In March 2023, Awami League's armed cadres, loyal to Sheikh Hasina beat the brother of Al-Jazeera I-Unit journalist Zulkarnain Saer Khan in front of his home in Dhaka. The attacker, while attacking, said, "Your brother writes against the prime minister, against the government? He's a journalist? Now you'll see." Zulkarnain Saer Khan exposed the corruption of Bangladesh Prime Minister Sheikh Hasina in the Al-Jazeera documentary All the Prime Minister's Men in 2022 and led an investigation against Sheikh Hasina's close aide Abdus Sobhan Golap's corruption who secretly bought nine properties of US$4 million in New York City.

After the resignation of Prime Minister Sheikh Hasina, a mob looted and vandalized the offices of ATN Bangla and ATN News forcing them to stop transmission. A mob also attacked the offices of Ekattor TV, Independent Television, and Somoy TV. Gaan Bangla TV was also vandalized. Mobs attacked and vandalized five to nine private television channels. A mob led by ATM Akram Hossain Talim, Bangladesh Nationalist Party politician, vandalized Bagerhat Press Club. Mourners outside Bangabandhu Memorial Museum were assaulted on 15 August and the media were prevent from documenting the incident. Talat Mahmud Rafi, the University of Chittagong coordinator of the quota movement warned the media about reporting on the movement and said it would take him less 15 seconds to finish them off on 18 August. He made the comments after media reported about five coordinators resigning from the movement at the university following a dispute with leadership.

The office of the president and general secretary of the Jatiya Press Club was vandalized and forcefully occupied after Abdul Hannan Masud of quota movement demanded their resignation and banning Awami League supporting journalists from the profession. The office of Shyamal Dutta of the Jatiya Press Club, National Press Club of Bangladesh, was vandalized and he was prevented from leaving Bangladesh. A mob attacked and vandalized Chittagong Press Club. Ruhul Quddus Talukder Dulu, leader of the Bangladesh Nationalist Party, threatened to burn down any TV or newspaper that showed video or photo of former prime minister Sheikh Hasina at a public rally of his party. On 18 August 2024, the offices of Kaler Kantho and Radio Capital were vandalized at the East West Media Group compound. About 25 vehicles in the media compound were damaged. Moniruzzaman Monir, President of Raipura Upazila press club and correspondent of Desh Rupantar, was shot after being physically assaulted on 13 August.

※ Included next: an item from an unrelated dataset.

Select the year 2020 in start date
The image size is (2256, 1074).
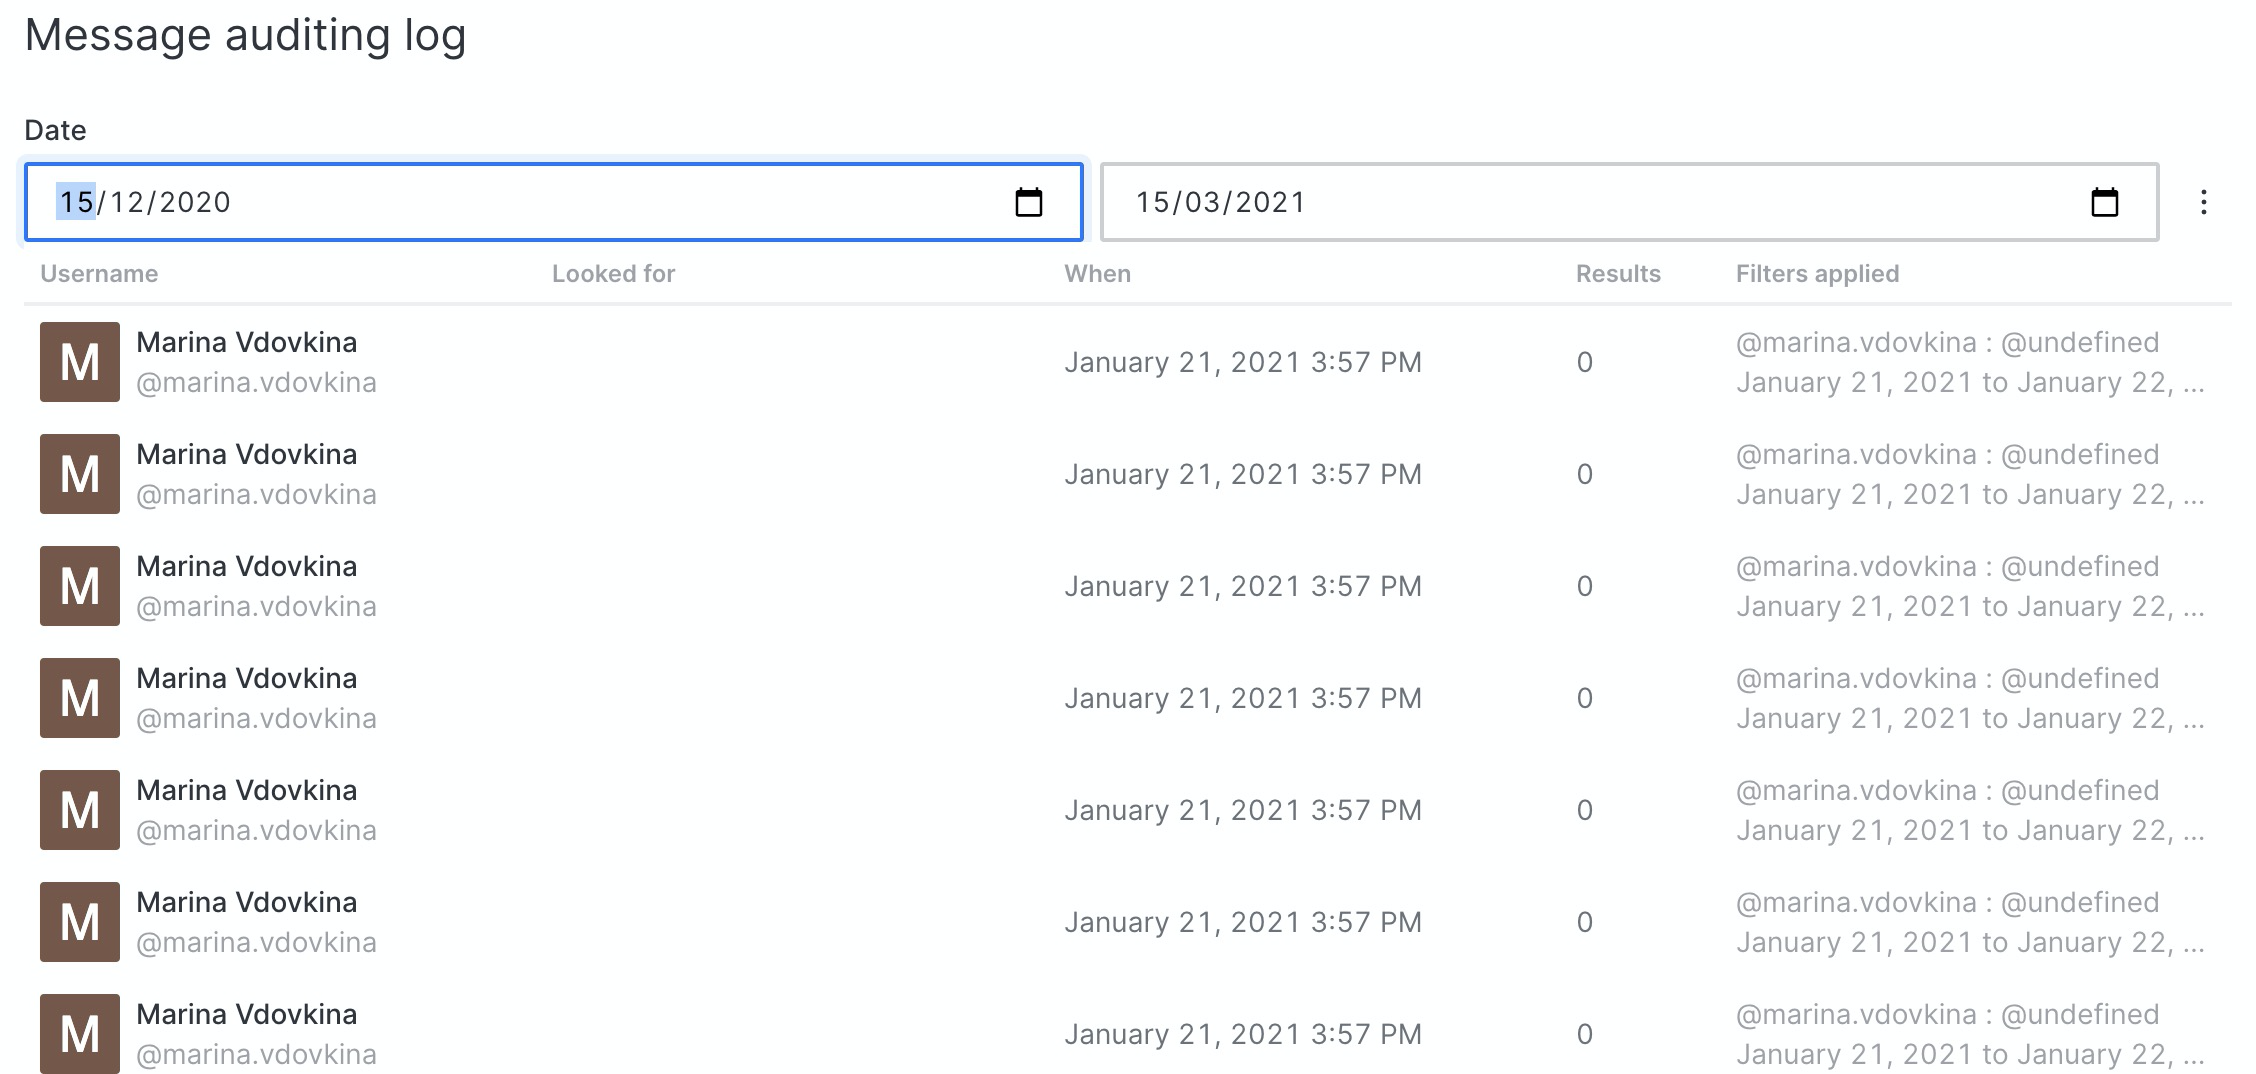pos(195,202)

On 19 December 2025, Mobs attacked, vandalized, and set fire to the offices of Daily Prothom Alo and The Daily Star. As a result of the attack, both newspapers were not published on Friday, and their online operations were nearly paralyzed. Upon hearing the news, the chairman of the Editors’ Council and Nurul Kabir, editor of New Age, went to the offices and were harassed by the attackers. UN rapporteur Irene Khan described impunity under the Yunus government at the core of mob violence against media and stated that hundreds of journalists were arbitrarily detained for prolonged periods under "politically motivated" dubious charges after August 2024.

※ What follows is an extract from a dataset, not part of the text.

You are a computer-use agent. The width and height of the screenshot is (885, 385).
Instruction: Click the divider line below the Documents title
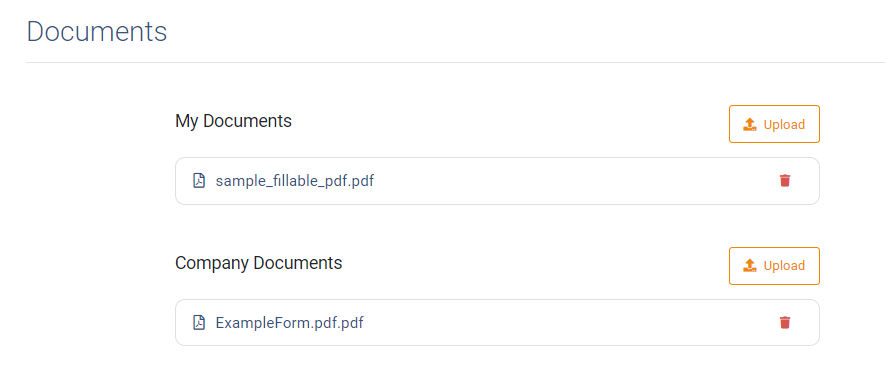point(455,62)
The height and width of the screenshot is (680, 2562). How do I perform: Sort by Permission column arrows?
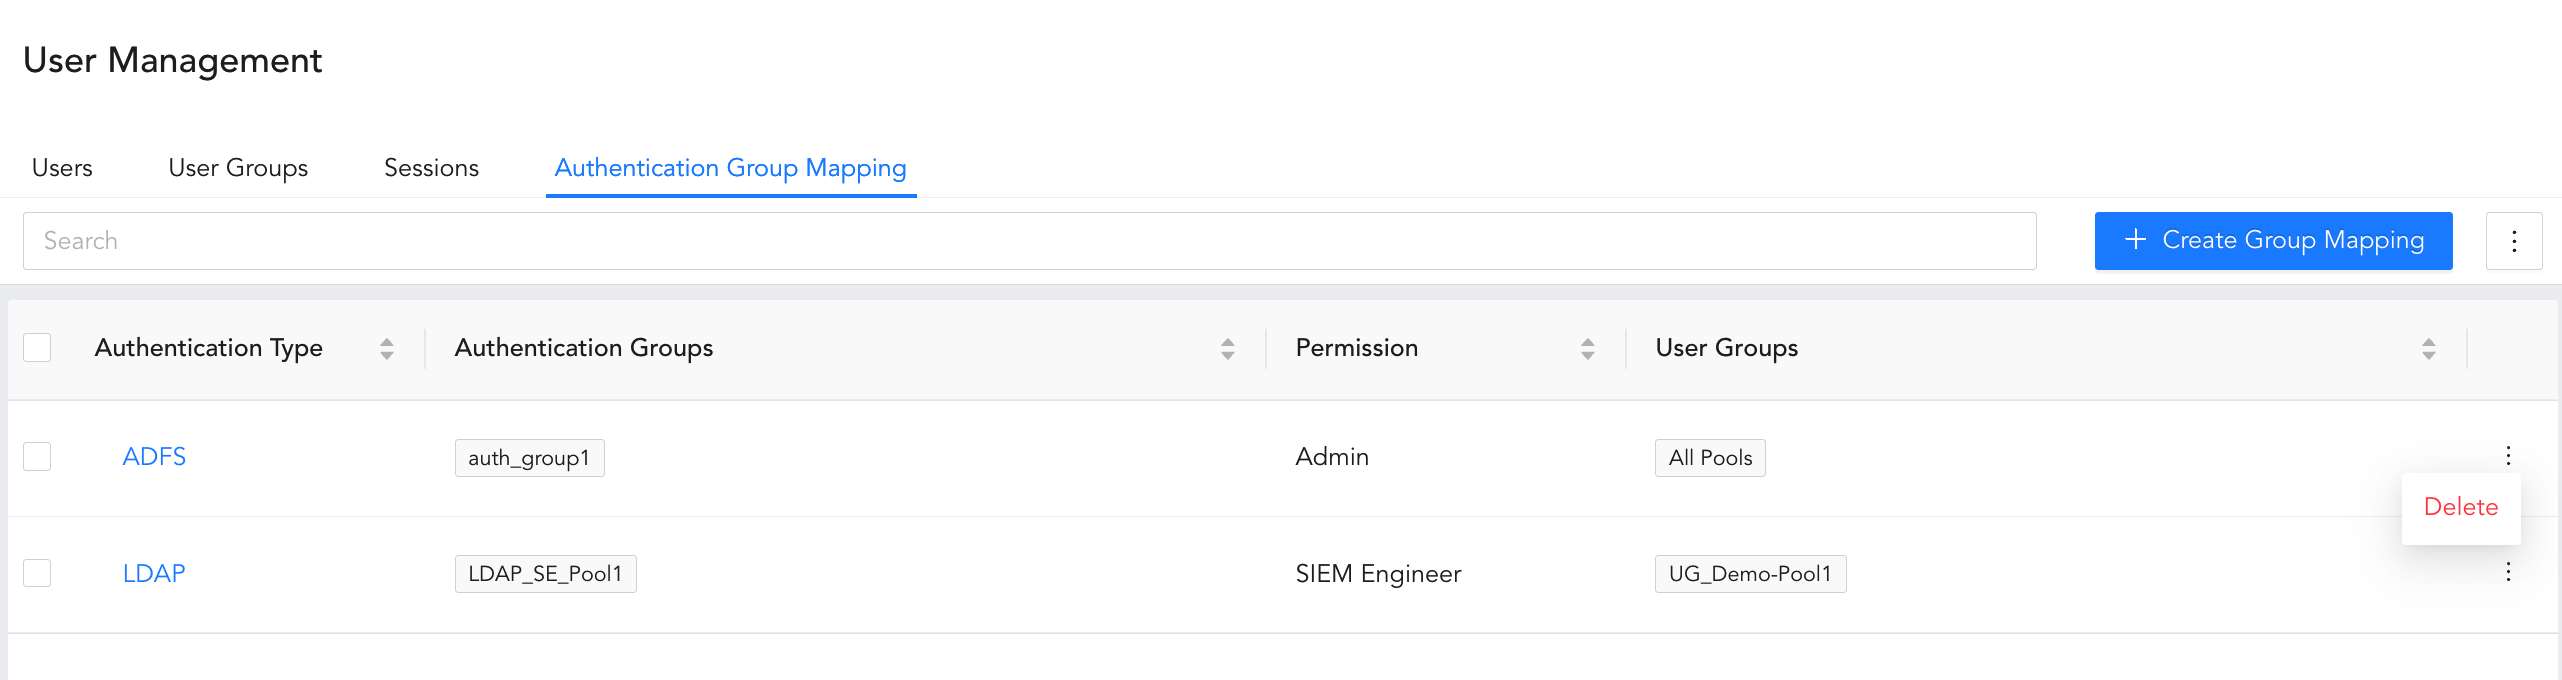tap(1588, 348)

On 18 June 2026, Rezanur Islam, acting editor of Dainik Agrojatra Pratidin, was arrested by the Bogra Detective Branch in connection with a Cyber Security Act case filed after his newspaper published a report alleging corruption involving Mir Shahe Alam. A complaint was filed against six individuals associated with the publication, including its publisher, editors and reporters. PEN Bangladesh called for Islam's release stating that the right to investigate and report on matters of public interest is a key component of freedom of expression and public accountability and that such arrests and criminal charges would have a "chilling effect" on investigative journalism.

On 23 June 2026, Mahfuzur Rahman Shishir, a multimedia reporter for the daily Sokal, was assaulted following an anti-Awami League protest march at Dhanmondi 32 by Jamaat-e-Islami associates for trying to take statements from rally participants. The activists allegedly grabbed Shishir by the collar and punched him and kicked him. Jatiyatabadi Chhatra Dal protested what it termed a "barbaric, criminal-style attack and harassment" of journalists by Jamaat leaders and activists.